> **Required action**
Find the line with "- Третье Откровение Инсайдера (71, 209)" in the records below. Copy it and every line after it, up to and including the line with "[Dressing-club] (319, 60)".

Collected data
——————

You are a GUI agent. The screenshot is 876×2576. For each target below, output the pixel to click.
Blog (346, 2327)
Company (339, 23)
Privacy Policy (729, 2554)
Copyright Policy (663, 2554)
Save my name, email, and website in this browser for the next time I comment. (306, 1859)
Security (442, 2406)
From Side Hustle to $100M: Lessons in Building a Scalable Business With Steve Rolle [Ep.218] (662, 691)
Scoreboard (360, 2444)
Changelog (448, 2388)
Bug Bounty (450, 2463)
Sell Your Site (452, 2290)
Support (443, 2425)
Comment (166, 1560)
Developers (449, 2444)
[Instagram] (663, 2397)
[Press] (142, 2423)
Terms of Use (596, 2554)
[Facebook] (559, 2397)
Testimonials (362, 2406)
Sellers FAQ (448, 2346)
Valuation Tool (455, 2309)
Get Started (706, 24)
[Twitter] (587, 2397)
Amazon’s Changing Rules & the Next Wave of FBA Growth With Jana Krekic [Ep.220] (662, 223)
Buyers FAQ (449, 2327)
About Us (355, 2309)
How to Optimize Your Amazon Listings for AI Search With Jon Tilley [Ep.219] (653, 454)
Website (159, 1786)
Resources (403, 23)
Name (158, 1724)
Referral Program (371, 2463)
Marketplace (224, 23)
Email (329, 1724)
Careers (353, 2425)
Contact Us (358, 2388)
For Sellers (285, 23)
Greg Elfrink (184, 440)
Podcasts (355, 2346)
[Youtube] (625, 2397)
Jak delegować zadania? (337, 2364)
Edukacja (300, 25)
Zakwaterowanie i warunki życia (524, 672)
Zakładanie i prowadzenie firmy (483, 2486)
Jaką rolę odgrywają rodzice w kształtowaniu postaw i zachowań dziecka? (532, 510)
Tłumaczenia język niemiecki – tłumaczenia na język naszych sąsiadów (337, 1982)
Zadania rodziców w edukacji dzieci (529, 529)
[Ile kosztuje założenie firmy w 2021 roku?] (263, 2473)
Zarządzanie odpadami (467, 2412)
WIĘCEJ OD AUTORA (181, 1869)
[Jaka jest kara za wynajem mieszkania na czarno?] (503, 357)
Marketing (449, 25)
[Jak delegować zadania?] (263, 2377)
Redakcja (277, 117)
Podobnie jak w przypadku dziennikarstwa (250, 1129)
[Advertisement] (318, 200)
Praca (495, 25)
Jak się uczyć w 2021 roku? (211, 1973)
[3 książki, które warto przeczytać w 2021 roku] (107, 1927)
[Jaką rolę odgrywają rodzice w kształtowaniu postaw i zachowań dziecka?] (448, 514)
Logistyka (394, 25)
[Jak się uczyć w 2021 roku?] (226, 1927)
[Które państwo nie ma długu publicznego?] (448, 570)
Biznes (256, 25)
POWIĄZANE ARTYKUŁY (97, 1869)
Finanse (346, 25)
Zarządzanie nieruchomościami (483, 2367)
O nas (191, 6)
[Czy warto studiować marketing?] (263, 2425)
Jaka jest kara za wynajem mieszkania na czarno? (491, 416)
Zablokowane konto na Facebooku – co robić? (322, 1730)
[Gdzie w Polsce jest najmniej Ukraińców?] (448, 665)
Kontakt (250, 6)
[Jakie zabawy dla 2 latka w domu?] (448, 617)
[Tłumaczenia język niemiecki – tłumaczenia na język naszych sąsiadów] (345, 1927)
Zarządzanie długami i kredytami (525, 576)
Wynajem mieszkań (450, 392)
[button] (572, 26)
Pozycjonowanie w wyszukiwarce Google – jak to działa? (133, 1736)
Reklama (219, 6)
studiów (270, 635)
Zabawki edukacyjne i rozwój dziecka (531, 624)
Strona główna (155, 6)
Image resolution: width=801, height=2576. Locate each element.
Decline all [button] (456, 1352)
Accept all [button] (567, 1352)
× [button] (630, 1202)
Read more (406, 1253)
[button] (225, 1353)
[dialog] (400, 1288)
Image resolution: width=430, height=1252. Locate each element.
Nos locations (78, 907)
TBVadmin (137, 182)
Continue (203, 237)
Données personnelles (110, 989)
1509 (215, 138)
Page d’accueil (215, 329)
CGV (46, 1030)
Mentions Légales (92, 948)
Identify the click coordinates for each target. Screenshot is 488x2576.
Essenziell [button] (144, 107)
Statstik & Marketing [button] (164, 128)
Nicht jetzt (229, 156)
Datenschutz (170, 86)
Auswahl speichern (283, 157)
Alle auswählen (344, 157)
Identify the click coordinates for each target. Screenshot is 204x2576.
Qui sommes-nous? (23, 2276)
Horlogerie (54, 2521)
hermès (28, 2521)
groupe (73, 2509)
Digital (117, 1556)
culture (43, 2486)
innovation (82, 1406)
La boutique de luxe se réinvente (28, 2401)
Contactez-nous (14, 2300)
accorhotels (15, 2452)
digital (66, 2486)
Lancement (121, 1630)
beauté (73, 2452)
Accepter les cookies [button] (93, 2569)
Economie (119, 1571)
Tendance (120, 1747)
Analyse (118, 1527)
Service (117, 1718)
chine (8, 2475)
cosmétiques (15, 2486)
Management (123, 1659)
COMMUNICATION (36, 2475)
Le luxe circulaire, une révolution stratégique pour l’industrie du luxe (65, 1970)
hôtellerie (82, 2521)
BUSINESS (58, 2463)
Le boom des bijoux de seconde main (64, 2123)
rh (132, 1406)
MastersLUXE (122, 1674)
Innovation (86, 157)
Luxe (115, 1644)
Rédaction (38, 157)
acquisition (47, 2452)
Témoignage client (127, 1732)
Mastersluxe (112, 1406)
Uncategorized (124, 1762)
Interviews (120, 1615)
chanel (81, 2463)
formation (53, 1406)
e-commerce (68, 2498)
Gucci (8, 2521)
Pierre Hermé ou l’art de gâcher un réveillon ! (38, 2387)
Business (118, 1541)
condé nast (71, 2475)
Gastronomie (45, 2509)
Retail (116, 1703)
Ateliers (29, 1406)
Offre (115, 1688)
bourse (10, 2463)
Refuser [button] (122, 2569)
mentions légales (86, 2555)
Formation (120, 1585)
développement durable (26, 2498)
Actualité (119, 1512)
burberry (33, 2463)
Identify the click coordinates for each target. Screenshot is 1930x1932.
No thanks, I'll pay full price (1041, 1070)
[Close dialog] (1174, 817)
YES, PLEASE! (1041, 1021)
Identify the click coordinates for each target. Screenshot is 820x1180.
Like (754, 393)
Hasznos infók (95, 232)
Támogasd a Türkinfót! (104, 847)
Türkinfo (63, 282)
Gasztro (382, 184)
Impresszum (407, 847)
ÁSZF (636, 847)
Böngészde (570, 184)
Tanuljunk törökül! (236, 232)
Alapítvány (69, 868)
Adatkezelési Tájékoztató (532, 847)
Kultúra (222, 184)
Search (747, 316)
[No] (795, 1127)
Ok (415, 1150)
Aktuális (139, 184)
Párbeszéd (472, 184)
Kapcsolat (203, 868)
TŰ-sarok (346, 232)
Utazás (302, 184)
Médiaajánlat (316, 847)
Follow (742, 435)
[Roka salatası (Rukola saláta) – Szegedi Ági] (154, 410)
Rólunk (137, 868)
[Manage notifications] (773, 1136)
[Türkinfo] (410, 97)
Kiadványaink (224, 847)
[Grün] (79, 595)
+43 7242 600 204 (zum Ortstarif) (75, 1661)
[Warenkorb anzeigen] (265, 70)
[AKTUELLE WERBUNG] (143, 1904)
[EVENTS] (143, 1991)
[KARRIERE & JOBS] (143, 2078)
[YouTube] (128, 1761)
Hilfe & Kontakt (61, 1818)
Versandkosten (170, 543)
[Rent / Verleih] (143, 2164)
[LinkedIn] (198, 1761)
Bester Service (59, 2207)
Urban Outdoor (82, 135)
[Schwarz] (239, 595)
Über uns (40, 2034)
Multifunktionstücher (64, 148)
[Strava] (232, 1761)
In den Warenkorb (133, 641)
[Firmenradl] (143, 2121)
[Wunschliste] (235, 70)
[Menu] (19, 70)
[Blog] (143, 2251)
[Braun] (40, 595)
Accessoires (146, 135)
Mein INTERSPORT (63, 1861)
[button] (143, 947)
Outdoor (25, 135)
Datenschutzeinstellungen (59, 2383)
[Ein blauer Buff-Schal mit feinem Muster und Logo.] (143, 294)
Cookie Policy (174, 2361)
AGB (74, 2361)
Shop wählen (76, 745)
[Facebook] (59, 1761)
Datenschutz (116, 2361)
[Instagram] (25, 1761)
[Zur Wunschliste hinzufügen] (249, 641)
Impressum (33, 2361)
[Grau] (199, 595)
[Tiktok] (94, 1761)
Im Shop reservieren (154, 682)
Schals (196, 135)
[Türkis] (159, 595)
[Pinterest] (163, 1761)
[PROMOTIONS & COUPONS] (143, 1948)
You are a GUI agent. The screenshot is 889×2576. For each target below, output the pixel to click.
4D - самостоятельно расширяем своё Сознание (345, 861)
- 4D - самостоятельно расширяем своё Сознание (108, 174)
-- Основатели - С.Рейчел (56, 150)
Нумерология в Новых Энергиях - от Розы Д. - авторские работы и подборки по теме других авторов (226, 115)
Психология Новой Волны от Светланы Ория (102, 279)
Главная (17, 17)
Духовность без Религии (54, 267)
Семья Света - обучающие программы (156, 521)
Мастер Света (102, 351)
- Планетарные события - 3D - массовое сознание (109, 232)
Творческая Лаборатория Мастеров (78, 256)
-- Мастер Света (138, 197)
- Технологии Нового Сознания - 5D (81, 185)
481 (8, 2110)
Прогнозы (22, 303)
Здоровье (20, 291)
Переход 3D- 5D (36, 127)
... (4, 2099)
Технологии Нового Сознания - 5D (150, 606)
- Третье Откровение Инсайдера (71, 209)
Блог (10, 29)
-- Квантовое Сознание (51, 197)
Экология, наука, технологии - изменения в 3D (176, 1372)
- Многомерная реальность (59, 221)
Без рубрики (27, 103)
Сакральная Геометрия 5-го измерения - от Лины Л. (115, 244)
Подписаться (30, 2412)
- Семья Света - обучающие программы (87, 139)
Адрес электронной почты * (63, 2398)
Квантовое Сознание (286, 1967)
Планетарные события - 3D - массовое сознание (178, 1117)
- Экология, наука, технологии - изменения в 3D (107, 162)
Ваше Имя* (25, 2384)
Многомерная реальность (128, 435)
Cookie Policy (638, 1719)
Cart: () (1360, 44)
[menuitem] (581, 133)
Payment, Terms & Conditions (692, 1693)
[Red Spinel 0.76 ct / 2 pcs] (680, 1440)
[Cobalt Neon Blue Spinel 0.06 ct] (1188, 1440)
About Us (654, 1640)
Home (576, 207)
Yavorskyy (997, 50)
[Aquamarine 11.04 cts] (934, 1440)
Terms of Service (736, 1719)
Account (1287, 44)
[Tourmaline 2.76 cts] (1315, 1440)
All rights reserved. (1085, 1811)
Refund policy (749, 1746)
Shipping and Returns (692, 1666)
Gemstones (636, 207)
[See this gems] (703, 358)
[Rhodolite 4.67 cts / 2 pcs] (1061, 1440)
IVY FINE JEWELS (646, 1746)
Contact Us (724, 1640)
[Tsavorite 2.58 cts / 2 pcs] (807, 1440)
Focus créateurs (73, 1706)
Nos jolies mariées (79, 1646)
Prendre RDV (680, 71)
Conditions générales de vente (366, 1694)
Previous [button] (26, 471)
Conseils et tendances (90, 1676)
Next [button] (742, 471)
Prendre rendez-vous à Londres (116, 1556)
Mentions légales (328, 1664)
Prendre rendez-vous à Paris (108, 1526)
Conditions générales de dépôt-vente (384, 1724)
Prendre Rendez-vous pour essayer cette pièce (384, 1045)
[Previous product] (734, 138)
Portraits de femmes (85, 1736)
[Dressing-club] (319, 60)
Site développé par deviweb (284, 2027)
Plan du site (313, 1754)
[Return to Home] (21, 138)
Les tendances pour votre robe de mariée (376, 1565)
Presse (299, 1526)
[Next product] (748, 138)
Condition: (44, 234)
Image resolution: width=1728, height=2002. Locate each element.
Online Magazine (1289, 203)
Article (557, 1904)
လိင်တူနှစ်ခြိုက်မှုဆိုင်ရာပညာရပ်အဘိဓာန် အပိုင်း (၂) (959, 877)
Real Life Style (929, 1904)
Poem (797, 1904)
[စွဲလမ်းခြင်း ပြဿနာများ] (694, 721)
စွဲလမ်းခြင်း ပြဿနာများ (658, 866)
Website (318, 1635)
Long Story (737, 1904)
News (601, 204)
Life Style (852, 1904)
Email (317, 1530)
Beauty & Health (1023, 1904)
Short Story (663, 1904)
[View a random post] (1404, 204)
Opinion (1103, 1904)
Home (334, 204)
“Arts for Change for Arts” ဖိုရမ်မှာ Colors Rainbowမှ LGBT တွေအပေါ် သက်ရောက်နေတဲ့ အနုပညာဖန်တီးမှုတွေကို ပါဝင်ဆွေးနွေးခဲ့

——————

> **Task response**
- Третье Откровение Инсайдера (71, 209)
Блог (10, 29)
-- Квантовое Сознание (51, 197)
Экология, наука, технологии - изменения в 3D (176, 1372)
- Многомерная реальность (59, 221)
Без рубрики (27, 103)
Сакральная Геометрия 5-го измерения - от Лины Л. (115, 244)
Подписаться (30, 2412)
- Семья Света - обучающие программы (87, 139)
Адрес электронной почты * (63, 2398)
Квантовое Сознание (286, 1967)
Планетарные события - 3D - массовое сознание (178, 1117)
- Экология, наука, технологии - изменения в 3D (107, 162)
Ваше Имя* (25, 2384)
Многомерная реальность (128, 435)
Cookie Policy (638, 1719)
Cart: () (1360, 44)
[menuitem] (581, 133)
Payment, Terms & Conditions (692, 1693)
[Red Spinel 0.76 ct / 2 pcs] (680, 1440)
[Cobalt Neon Blue Spinel 0.06 ct] (1188, 1440)
About Us (654, 1640)
Home (576, 207)
Yavorskyy (997, 50)
[Aquamarine 11.04 cts] (934, 1440)
Terms of Service (736, 1719)
Account (1287, 44)
[Tourmaline 2.76 cts] (1315, 1440)
All rights reserved. (1085, 1811)
Refund policy (749, 1746)
Shipping and Returns (692, 1666)
Gemstones (636, 207)
[See this gems] (703, 358)
[Rhodolite 4.67 cts / 2 pcs] (1061, 1440)
IVY FINE JEWELS (646, 1746)
Contact Us (724, 1640)
[Tsavorite 2.58 cts / 2 pcs] (807, 1440)
Focus créateurs (73, 1706)
Nos jolies mariées (79, 1646)
Prendre RDV (680, 71)
Conditions générales de vente (366, 1694)
Previous [button] (26, 471)
Conseils et tendances (90, 1676)
Next [button] (742, 471)
Prendre rendez-vous à Londres (116, 1556)
Mentions légales (328, 1664)
Prendre rendez-vous à Paris (108, 1526)
Conditions générales de dépôt-vente (384, 1724)
Prendre Rendez-vous pour essayer cette pièce (384, 1045)
[Previous product] (734, 138)
Portraits de femmes (85, 1736)
[Dressing-club] (319, 60)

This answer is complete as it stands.